→ **PROVIDED TEXT**:
Personal detailsName: Robbie Coltrane
Born: 30 March 1950 (Age: 63)
Where: Rutherglen, Scotland
Height: 6' 1"
Awards: Won 3 BAFTAs
All about this star
Just like the stunningly good-looking, comedians find it hard to get taken seriously in cinema. Even the brightest of them - Woody Allen or Steve Martin, for example - find that their "straight" work is usually given short shrift by a laugh-starved public. The financial imperative, consequently, demands that they stay funny. How, then, did Robbie Coltrane, for years known only as that fat Glaswegian comic on the peripheries of the Comic Strip team, manage to find fame and consistent work offers in Hollywood, based entirely upon his thespian abilities? How could it be that, while his far more illustrious peers were struggling away in such trash as Bring Me The Head Of Mavis Davis, Coltrane waslarging it in not one, but two James Bond blockbusters?
He was born Robert MacMillan, on the 30th of March, 1950, in Rutherglen, on the outskirts of Glasgow. His parents were both Scottish Calvinists. His father, Ian, was a GP and extremely busy - Robbie claims he hardly spoke to him till he was 6. His mother, Jean, was a teacher. Like her husband, she was bright and curious, keeping music, films and literature high on the family's agenda. Robbie has claimed that his earliest memory is of lying beneath the piano while his mother played.

→ **BRIEF 1**:
What was Robbie Coltrane's birth name, according to the biography of him?
→ **BRIEF 2**:
Continue the Robbie Coltrane biography from its last sentence.

→ **DATA PROVIDED**:
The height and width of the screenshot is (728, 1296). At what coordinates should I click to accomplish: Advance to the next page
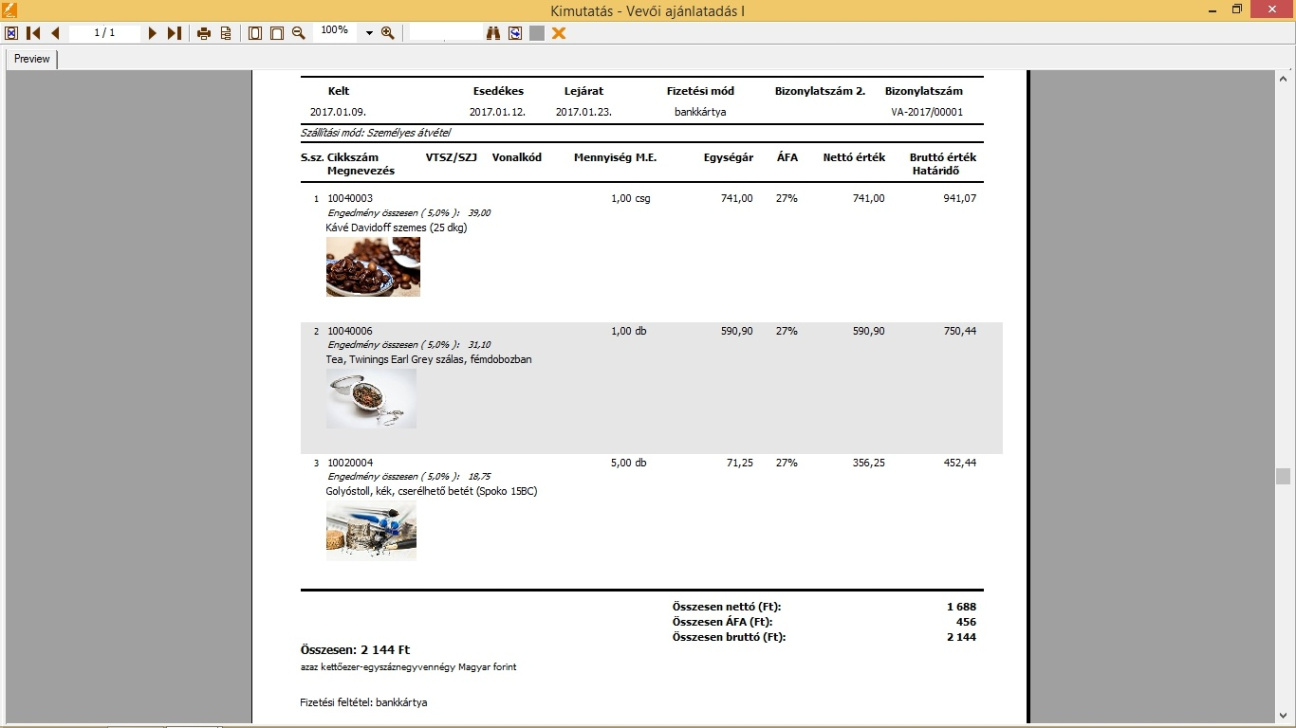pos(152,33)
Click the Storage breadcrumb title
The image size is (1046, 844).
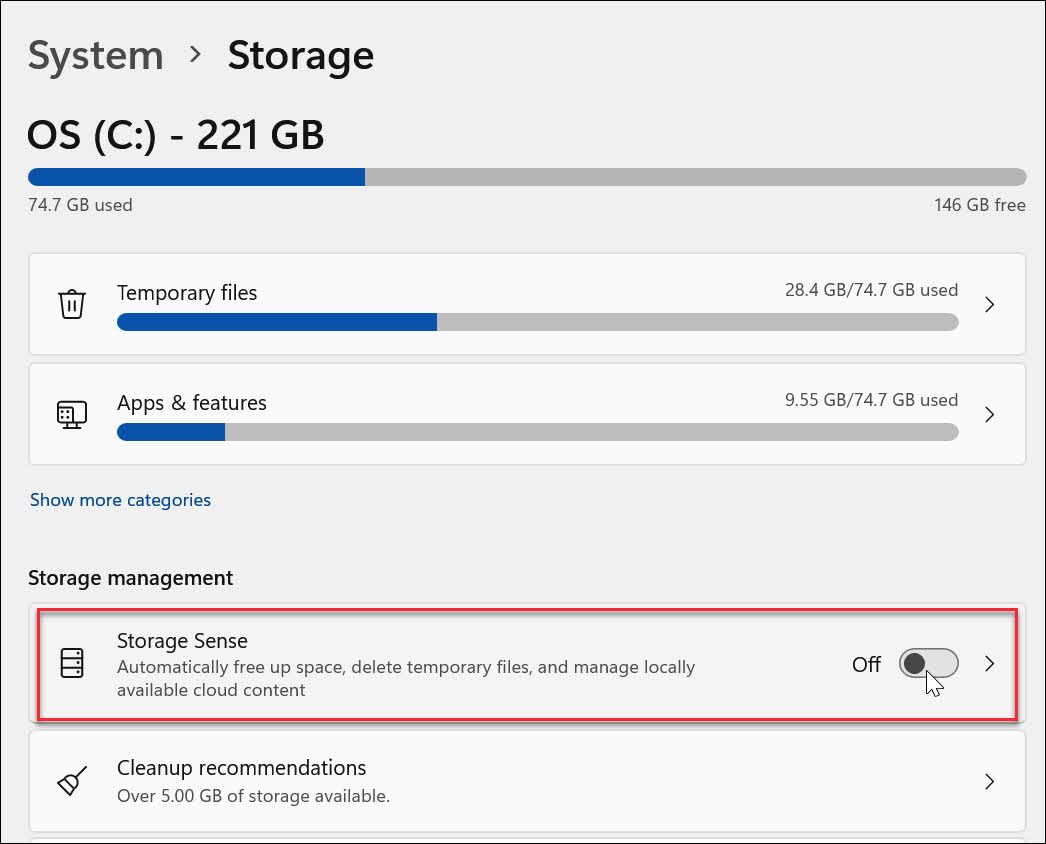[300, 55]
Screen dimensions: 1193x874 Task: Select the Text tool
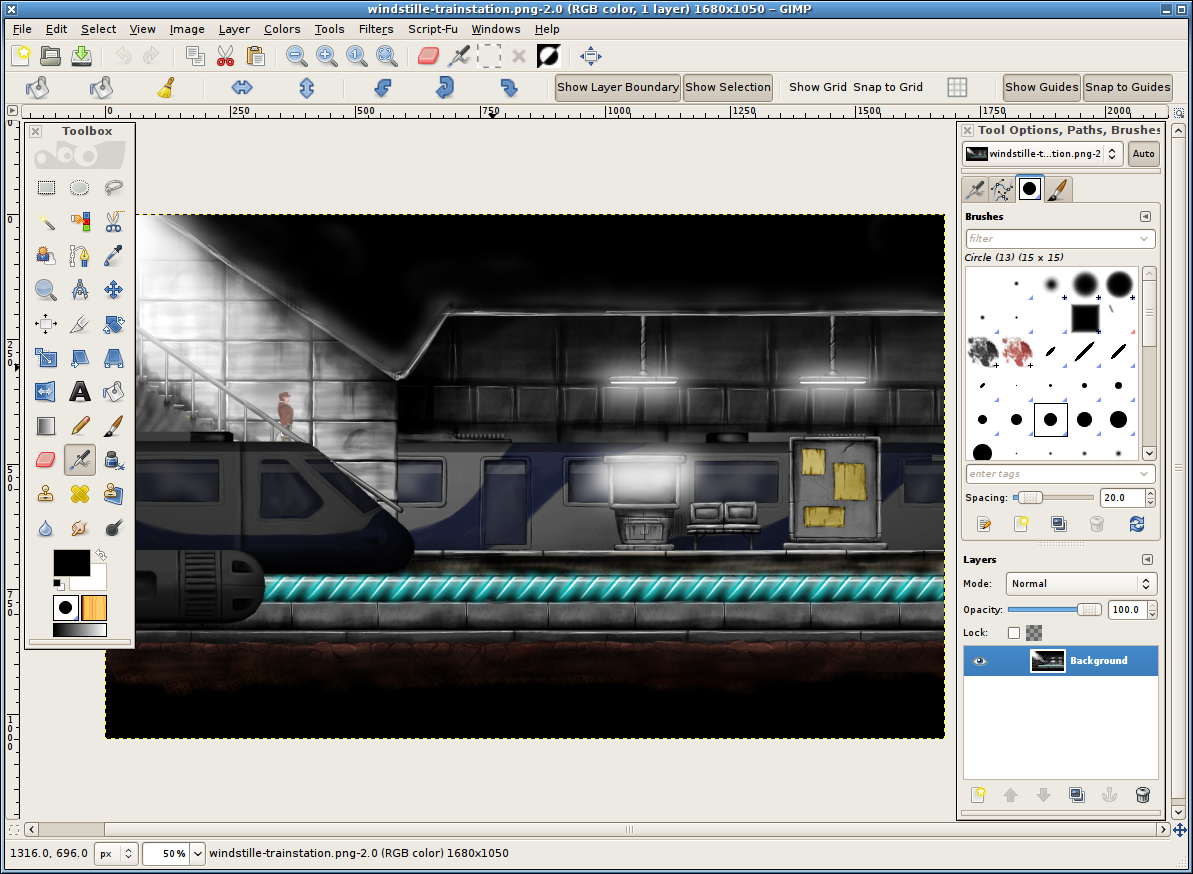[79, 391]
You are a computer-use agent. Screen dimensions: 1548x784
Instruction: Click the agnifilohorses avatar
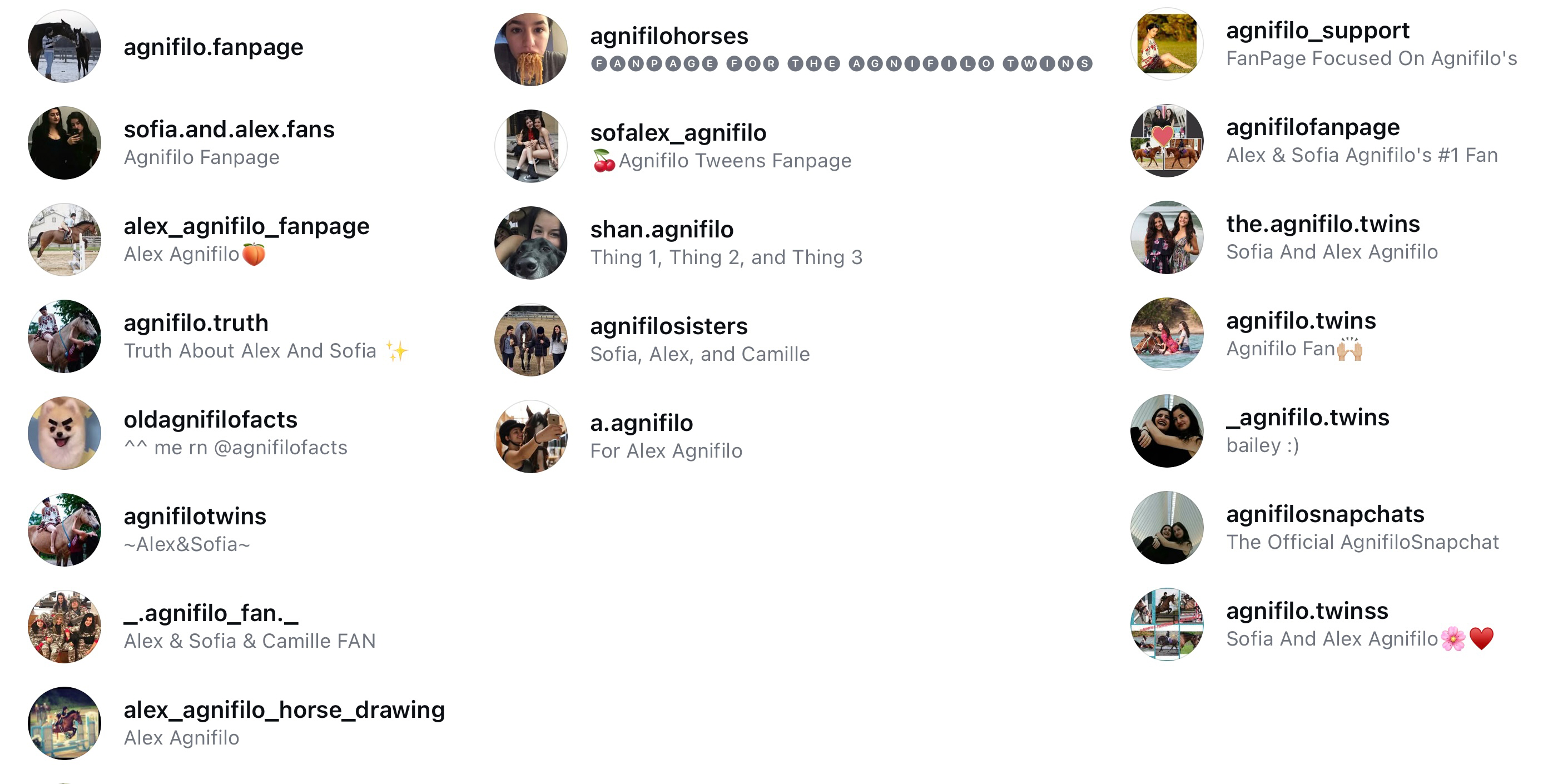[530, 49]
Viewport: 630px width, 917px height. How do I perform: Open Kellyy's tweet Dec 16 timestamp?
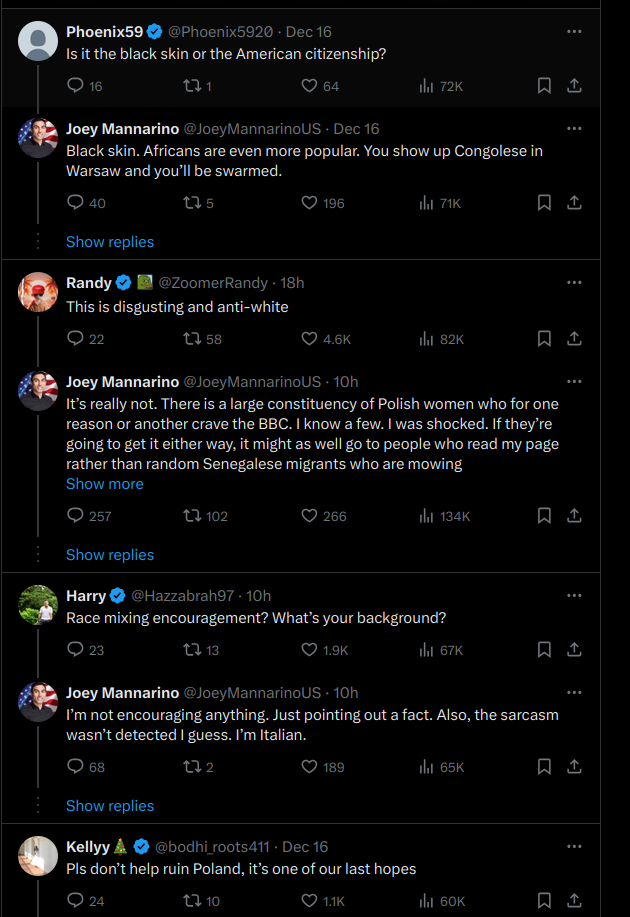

→ **ANSWER SECTION 1**:
Robert MacMillan

→ **ANSWER SECTION 2**:
There were other early influences that would heavily mark his later career. Not only did Robbie grow to love music, painting and films, he also fell for motor vehicles, and lorries in particular. His heroes included both actors and long-distance drivers. He'd even run around pretending to BE a lorry. And, as he approached puberty, there were his dad's books. As well as running the surgery, Ian worked as a police surgeon, thus the bookshelves held some thoroughly enticing tomes on biology, pathology and murderous mayhem in general. When Robbie was 11, Ian wanted him to view some crime victims, believing our culture foolishly cowers before death. Jean refused. Nevertheless, Robbie's extra-curricular delvings into those books gave him a far-above-average insight. He wanted to know WHY people do things like that.
He would also suffer, at an early age, genuine tragedy. Ian would die from lung cancer when Robbie was still in his teens. Worse, in 1976, Robbie's younger sister, Jane, committed suicide while studying at York University. Like Robbie, she was bubbling over with life, but suffered from depression. It was Robbie who travelled down to collect her belongings. On the way home, wild with grief, he would smash up his train carriage.
After a primary education at a local state school, Robbie had been sent to the Glenalmond public school in Perthshire, known as The Eton Of Scotland. This place was deeply authoritarian, with bullying and disciplinary beatings commonplace.